— Objectives —
A) List every parenthetical remark in the knowledge base article's body, meaning the text that comes after the line "Email this to a friend".
B) Rewrite part of the knowledge base article, starting at the words "You can see" and stopping after "for your setup.". Replace "CPU usage" with "memory usage".

— Reading passage —
|---|
KB: How can I reindex (build and/or crawl) a web-site everytime a certain web page loads? (C#)

Knowledgebase Home Page > SearchUnit

Search the Knowledge Base

How can I reindex (build and/or crawl) a web-site everytime a certain web page loads? (C#)
https://keyoti.com/kb/Default.aspx?ToDo=view&questId=261&catId=54

Options

Print this page
Email this to a friend

(For details on programmatic indexing please see this page from the documentation)

Customers using hosting services often cannot install Windows Services. Therefore the use of our Windows Service for automated reindexing is out of the question. Some hosting services provide the ability to hit specified URLs at set intervals (even if yours doesn't it may be possible to setup a simple program on a client machine to make a request to a specific URL at intervals).

This page will start an asynchronous process to crawl and build the index (as it will take more than a few seconds to complete). When run, a blank page will be shown, but the crawl and build will start in the background.

You can see in the page_load that there's a check to see if already crawling/building in the Application object, and then start the crawl and build. This means there wont be any way to tell whether crawl/build are happening by viewing the page. If you reload the page, it will either start crawling/building again, or it will do nothing (if already working). A suggestion would be to watch the CPU usage to see what's happening. Also, you can add

Configuration.logging=true;

which will write log files about what's happening to the index dir.

Highlighted are the 2 parts you will need to change for your setup.
|---|
— Raw data —

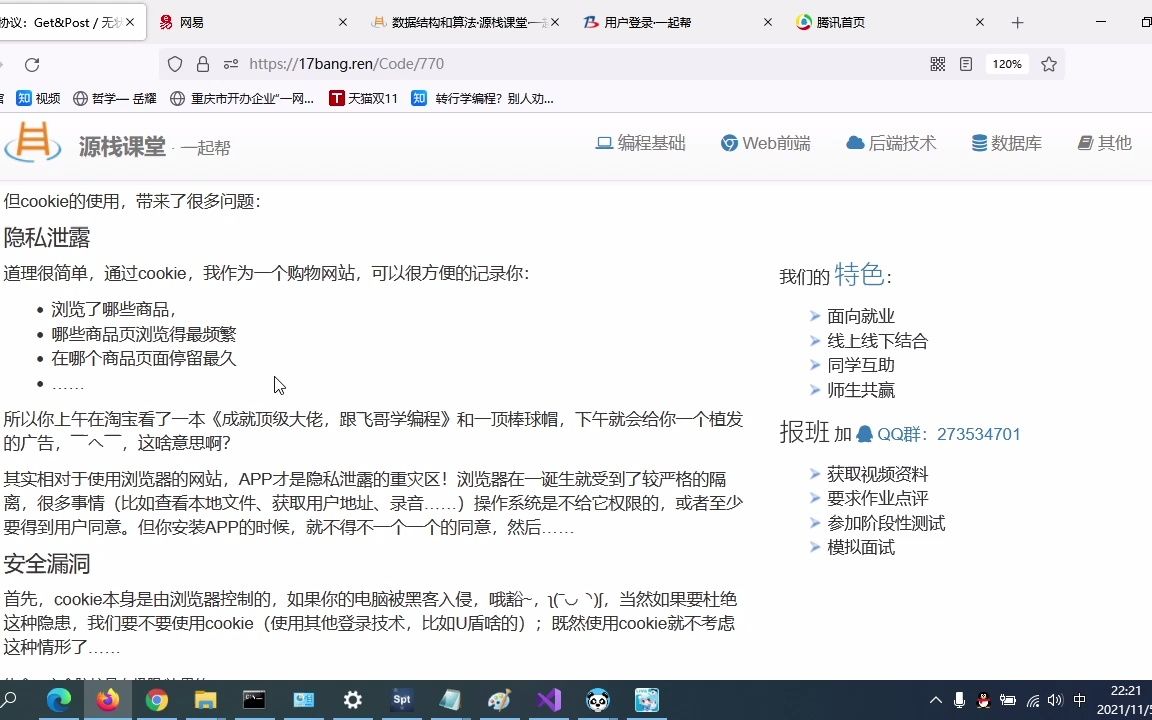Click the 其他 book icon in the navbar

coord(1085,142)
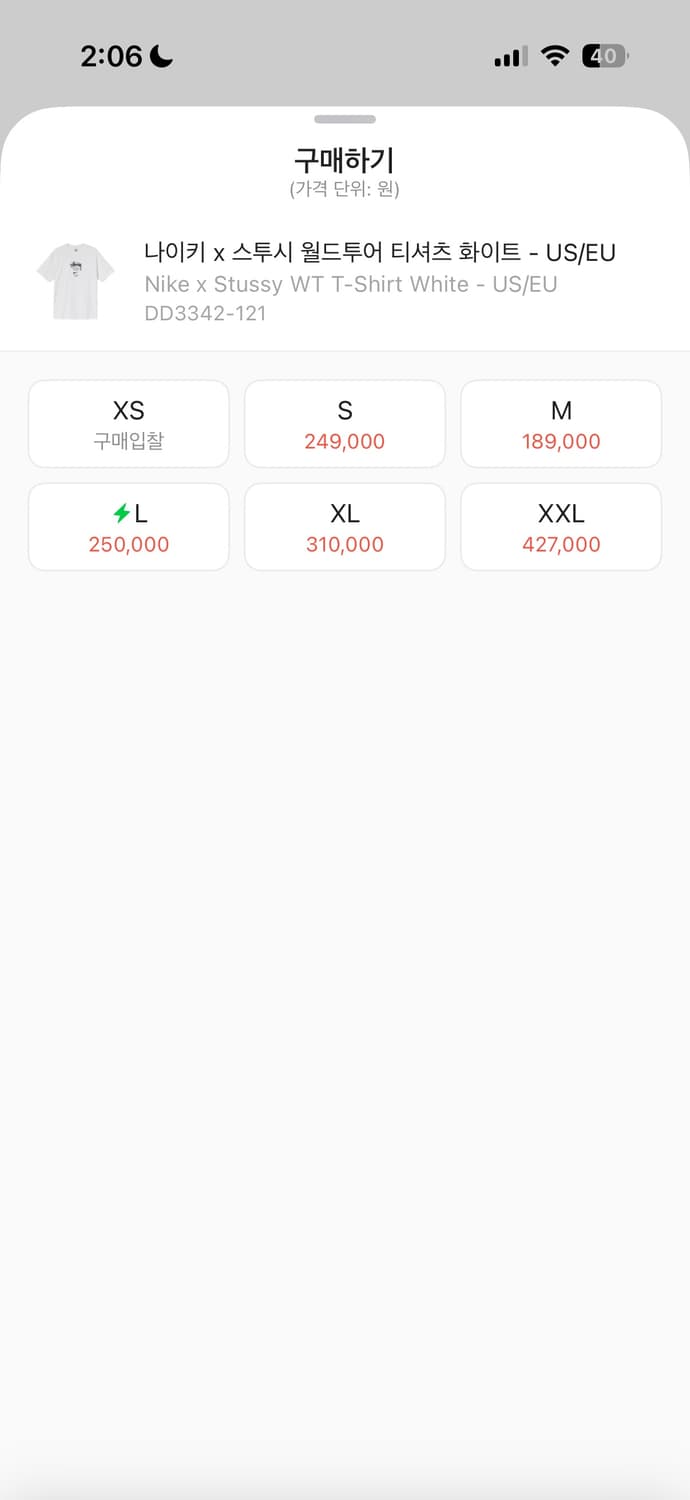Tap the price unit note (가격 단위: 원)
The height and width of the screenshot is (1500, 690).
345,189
|---|
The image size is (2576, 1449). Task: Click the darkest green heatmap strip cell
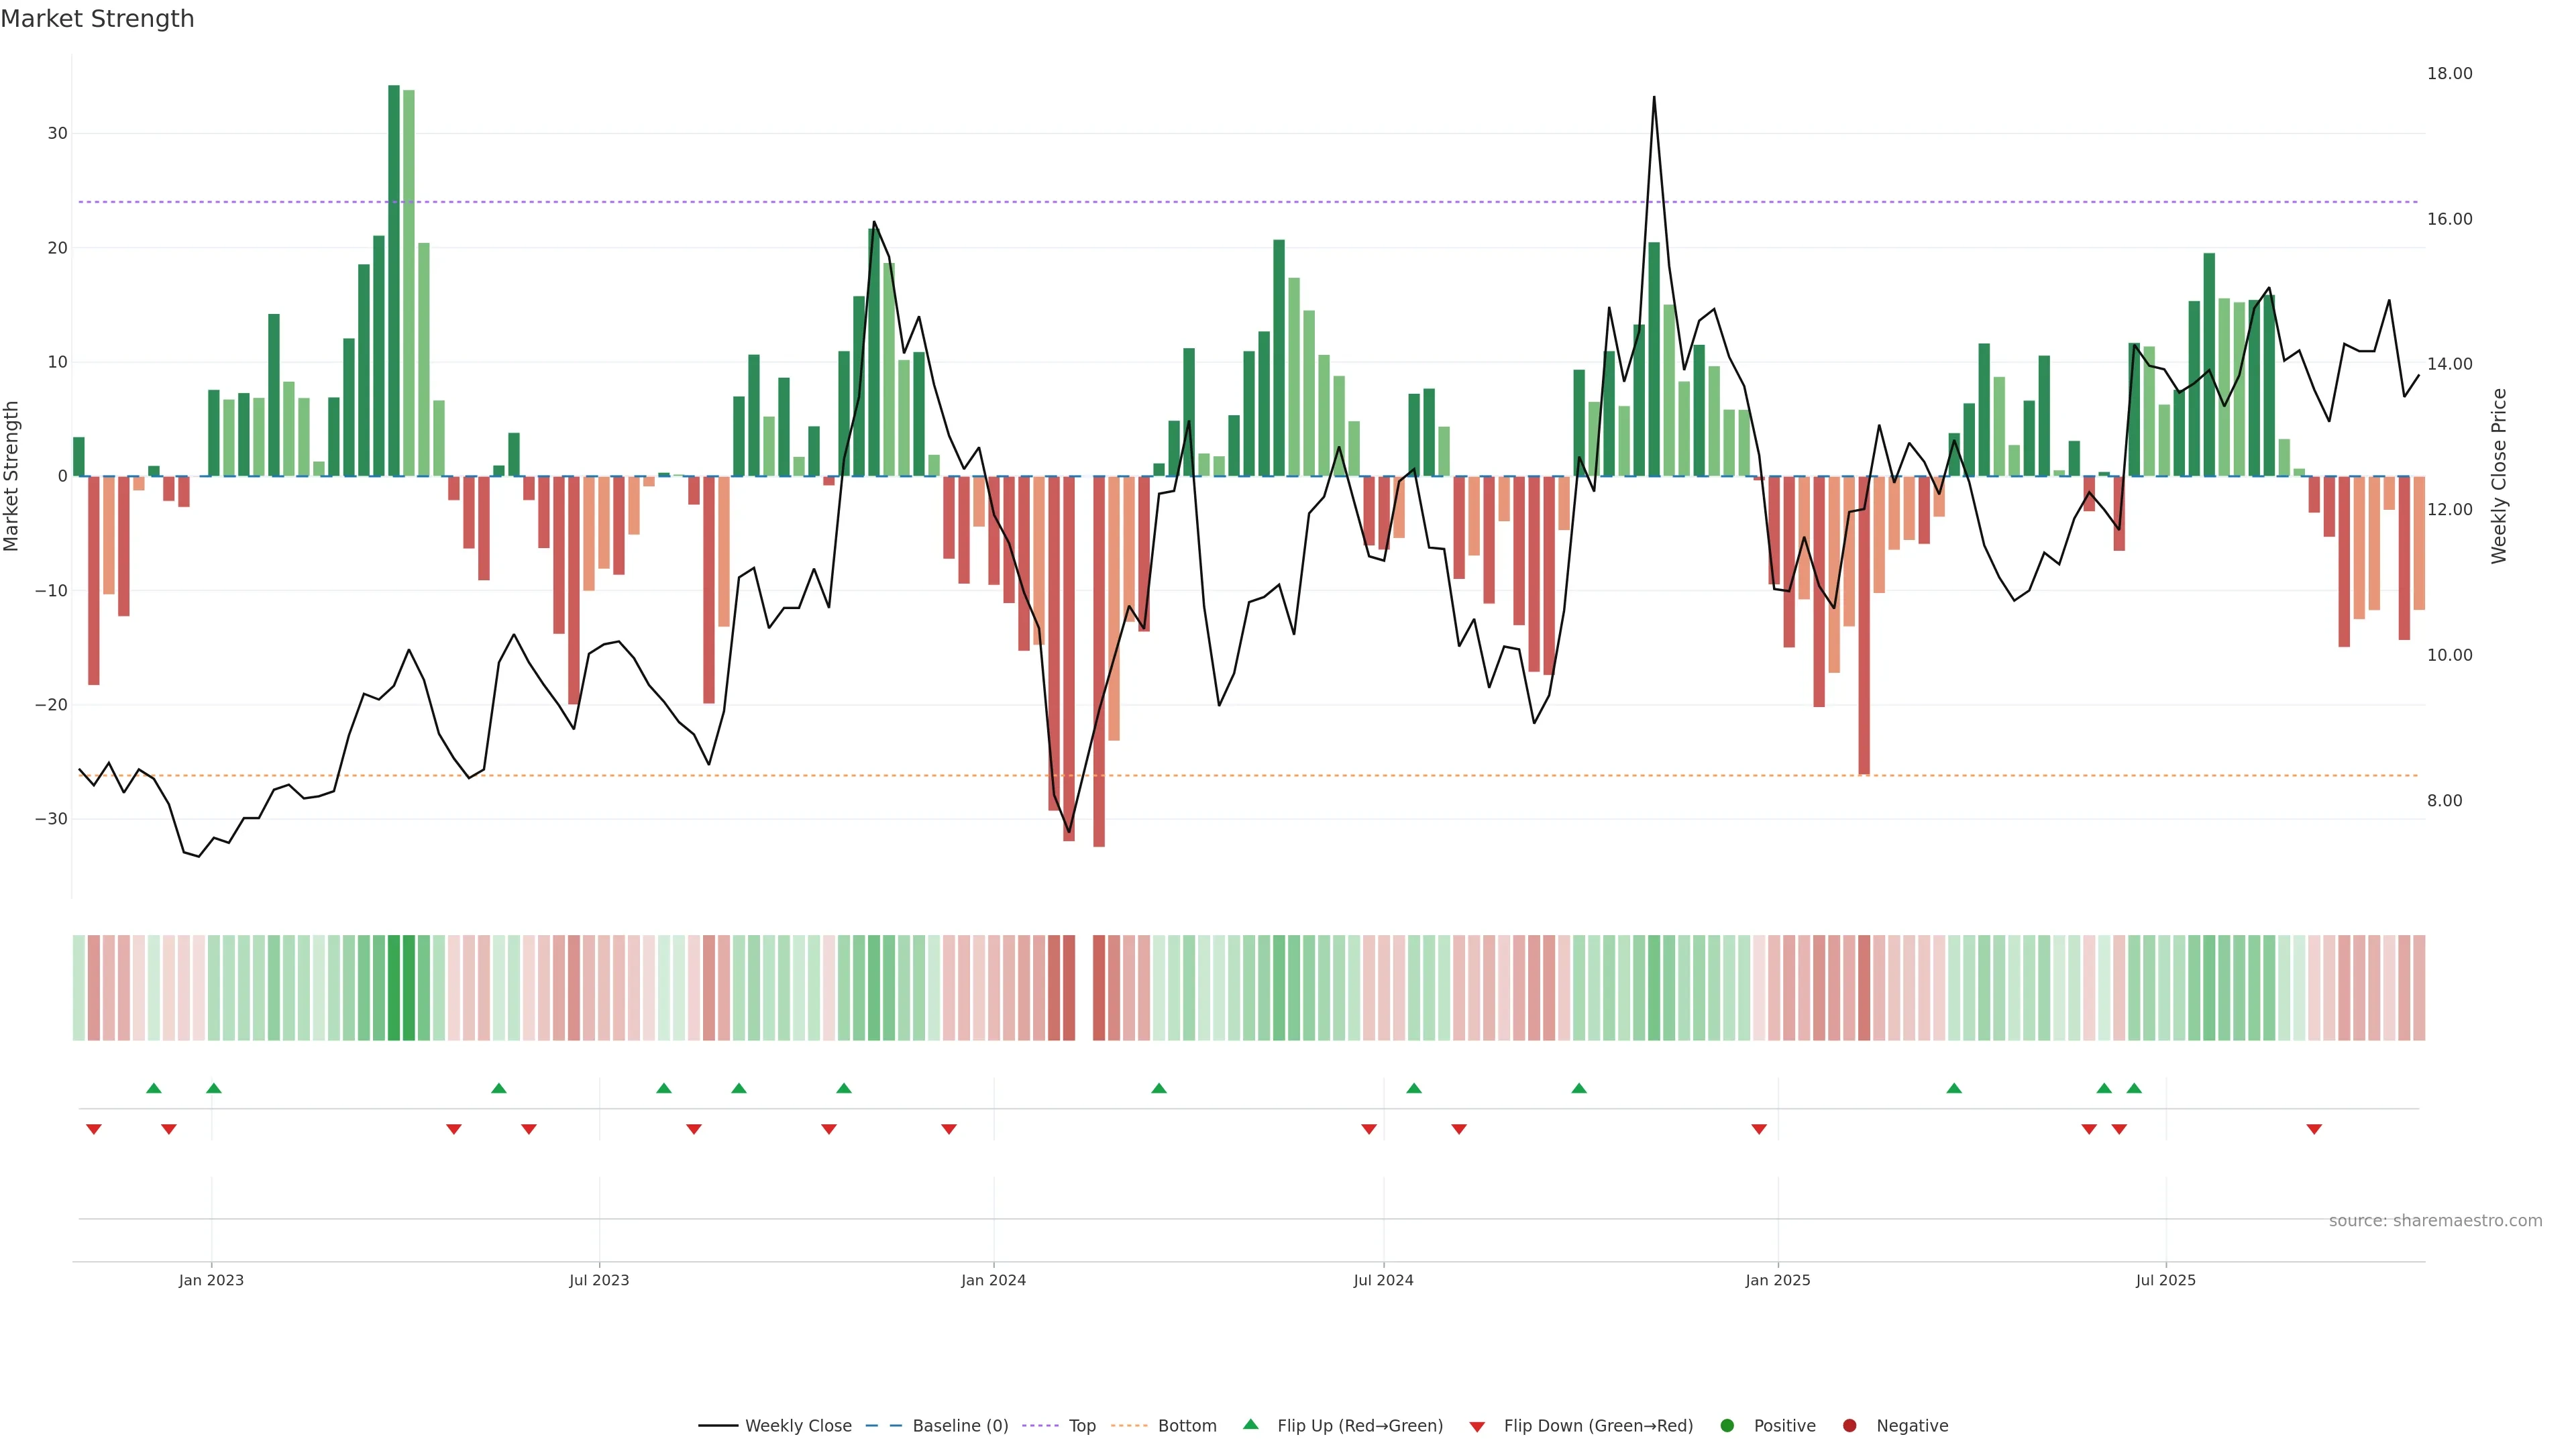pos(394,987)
|---|
— Solved problems —
A)
- (For details on programmatic indexing please see this page from the documentation)
- (even if yours doesn't it may be possible to setup a simple program on a client machine to make a request to a specific URL at intervals)
- (as it will take more than a few seconds to complete)
- (if already working)

B)
You can see in the page_load that there's a check to see if already crawling/building in the Application object, and then start the crawl and build. This means there wont be any way to tell whether crawl/build are happening by viewing the page. If you reload the page, it will either start crawling/building again, or it will do nothing (if already working). A suggestion would be to watch the memory usage to see what's happening. Also, you can add

Configuration.logging=true;

which will write log files about what's happening to the index dir.

Highlighted are the 2 parts you will need to change for your setup.